La trajectoire, malgré la précipitation, suffit à éviter à Jaros de simplement se prendre le mur, mais ce ne pourrait être assez pour esquiver tout heurt magiquement. Se positionnant comme il le pouvait, les bras devant son visage et le haut de sa poitrine pour se protéger, il sentit distinctement des éclats de verre se casser contre ses manches. Avant qu'il ne soit trop tard, le jeune homme dût se démener pour attraper le rebord et éviter de simplement chuter la tête la première jusqu'au sol. Se retourner ainsi en plein air ne se fit pas aisément, et Jaros, incapable de complètement réussir cet exploit, se tordit le poignet droit en ayant une prise plus qu'approximative. Sauvé de la chute, il était plus que satisfait que de sentir que cette douleur. Respirant un bon coup, il interpella les charpentiers pour qu'on lui apporte une échelle.

- Qu'on soit bien clair, si jamais vous me demandez encore une fois un truc aussi stupide...

Il valait mieux ne pas finir cette phrase; il eut mieux valu, de toute façon, ne pas la prononcer du tout. Mais impossible pour Jaros de ne rien dire, dans l'instant. Il se maîtrisa en une seconde, alors que le contre-maître, l'air bien peu impressionné par les paroles avortées du grand dadais qu'il avait engagé la veille, se contenta de le gratifier d'un "bien joué le bleu, maint'nant va déblayer !", d'un ton neutre, presque aimable. Un luxe inespéré, de la part de cet escogriffe qui se remit instantanément à aboyer des ordres d'une voix rauque et incisive à tous les autres, des simples manœuvres comme Jaros aux charpentiers.
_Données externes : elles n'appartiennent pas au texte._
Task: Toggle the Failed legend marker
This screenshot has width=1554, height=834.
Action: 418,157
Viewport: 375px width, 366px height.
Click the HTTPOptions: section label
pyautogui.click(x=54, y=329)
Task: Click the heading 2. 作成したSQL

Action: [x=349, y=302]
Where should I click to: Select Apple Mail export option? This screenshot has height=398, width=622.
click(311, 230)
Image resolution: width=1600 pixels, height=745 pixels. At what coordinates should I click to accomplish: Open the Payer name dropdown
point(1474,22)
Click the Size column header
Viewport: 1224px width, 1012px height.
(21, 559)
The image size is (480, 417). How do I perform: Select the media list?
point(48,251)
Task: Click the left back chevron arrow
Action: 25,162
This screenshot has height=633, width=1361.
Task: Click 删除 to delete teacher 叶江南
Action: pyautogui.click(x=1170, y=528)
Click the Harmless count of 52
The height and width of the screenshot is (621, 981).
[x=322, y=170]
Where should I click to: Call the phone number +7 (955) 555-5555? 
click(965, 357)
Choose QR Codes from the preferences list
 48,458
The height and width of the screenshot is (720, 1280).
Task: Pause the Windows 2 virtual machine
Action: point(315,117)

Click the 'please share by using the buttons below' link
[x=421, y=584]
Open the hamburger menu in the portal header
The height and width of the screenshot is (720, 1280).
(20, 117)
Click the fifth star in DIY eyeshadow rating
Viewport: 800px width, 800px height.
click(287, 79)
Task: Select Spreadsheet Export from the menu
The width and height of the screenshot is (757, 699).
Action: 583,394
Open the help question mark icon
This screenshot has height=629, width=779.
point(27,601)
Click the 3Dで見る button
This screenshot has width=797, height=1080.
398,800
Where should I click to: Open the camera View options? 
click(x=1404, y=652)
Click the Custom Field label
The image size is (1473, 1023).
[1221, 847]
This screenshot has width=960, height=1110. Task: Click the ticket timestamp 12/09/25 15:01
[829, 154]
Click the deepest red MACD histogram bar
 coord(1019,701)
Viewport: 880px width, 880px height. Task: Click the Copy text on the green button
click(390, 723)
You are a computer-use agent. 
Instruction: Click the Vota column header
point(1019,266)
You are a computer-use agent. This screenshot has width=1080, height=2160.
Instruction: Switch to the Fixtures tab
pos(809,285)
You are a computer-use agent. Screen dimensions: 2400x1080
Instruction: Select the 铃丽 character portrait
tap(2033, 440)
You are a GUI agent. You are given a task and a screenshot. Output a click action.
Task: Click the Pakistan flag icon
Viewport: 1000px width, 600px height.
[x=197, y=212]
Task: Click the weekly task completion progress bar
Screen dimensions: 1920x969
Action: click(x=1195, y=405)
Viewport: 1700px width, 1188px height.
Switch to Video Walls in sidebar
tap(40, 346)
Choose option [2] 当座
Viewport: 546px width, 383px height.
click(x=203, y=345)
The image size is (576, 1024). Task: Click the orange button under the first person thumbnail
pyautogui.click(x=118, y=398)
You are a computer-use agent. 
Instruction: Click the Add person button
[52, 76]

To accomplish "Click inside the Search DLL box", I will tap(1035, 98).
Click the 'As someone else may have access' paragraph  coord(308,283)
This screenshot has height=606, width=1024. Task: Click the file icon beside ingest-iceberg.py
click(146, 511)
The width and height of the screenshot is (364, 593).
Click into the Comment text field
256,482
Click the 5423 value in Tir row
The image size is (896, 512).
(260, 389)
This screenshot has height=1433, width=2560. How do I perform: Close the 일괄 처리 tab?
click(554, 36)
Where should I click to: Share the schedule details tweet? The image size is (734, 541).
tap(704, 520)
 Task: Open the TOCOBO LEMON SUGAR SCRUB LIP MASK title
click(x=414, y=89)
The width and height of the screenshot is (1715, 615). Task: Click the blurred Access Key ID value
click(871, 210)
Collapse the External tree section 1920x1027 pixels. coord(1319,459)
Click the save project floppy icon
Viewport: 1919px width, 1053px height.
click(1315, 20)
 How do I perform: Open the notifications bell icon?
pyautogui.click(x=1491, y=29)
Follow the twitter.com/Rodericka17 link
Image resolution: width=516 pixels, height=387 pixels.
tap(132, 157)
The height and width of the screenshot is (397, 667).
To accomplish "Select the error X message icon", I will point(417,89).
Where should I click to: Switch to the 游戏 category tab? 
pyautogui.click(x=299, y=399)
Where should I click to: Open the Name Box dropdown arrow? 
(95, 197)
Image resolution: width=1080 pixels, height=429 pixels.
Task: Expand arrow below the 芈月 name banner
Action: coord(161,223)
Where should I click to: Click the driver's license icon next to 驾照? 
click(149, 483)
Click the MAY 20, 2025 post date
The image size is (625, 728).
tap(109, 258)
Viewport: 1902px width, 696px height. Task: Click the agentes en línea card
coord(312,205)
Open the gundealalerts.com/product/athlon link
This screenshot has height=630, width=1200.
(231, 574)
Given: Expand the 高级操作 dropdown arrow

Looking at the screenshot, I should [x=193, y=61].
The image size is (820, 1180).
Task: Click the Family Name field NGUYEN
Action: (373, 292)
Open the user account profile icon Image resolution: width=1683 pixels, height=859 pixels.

Crachant dans la poussière celle qui s'était logée dans sa bouche, le jeune homme se permit un instant de contemplation de ce qui l'attendait. Cela faisait un an que la reconstruction de Manshon était en route, mais il restait encore énormément à faire. Pourtant il était difficile de travailler, la méfiance repoussant systématiquement toute personne semblant avoir un lien avec la révolution, donc plus ou moins à la tête du client. La mafia avait reformé son tentaculaire réseau, et il était difficile de savoir qui pouvait y appartenir, ou plutôt qui pouvait ne pas y appartenir, dans tous les pourvoyeurs de travaux divers. Jaros, avec sa tenue de plus en plus élimée et son visage efféminé, ne s'en tirait pas trop mal selon les moments, mais sa fierté le faisait refuser dès qu'il sentait les affaires des grandes familles, se coupant ainsi d'un bon tiers de ses potentiels revenus. Le problème venait surtout des vols.

Combien de fois s'était-il vu contraint de fuir comme il pouvait sous la menace d'armes à feu. Le jeune homme était fort et rapide, bien plus que n'importe quel petit voleur qu'il avait pur croiser, mais lorsqu'on l'encerclait, plusieurs pistolets dégainés, savoir qu'il pouvait sans doute s'en tirer s'il trouvait un moyen de ne se prendre aucune balle ne le réjouissait guère. Il s'en était cependant toujours sorti, jusqu'à présent. *Il y a eu cette fois, aussi, avec le bluff...* Mais il n'était pas temps de penser à ce genre de choses.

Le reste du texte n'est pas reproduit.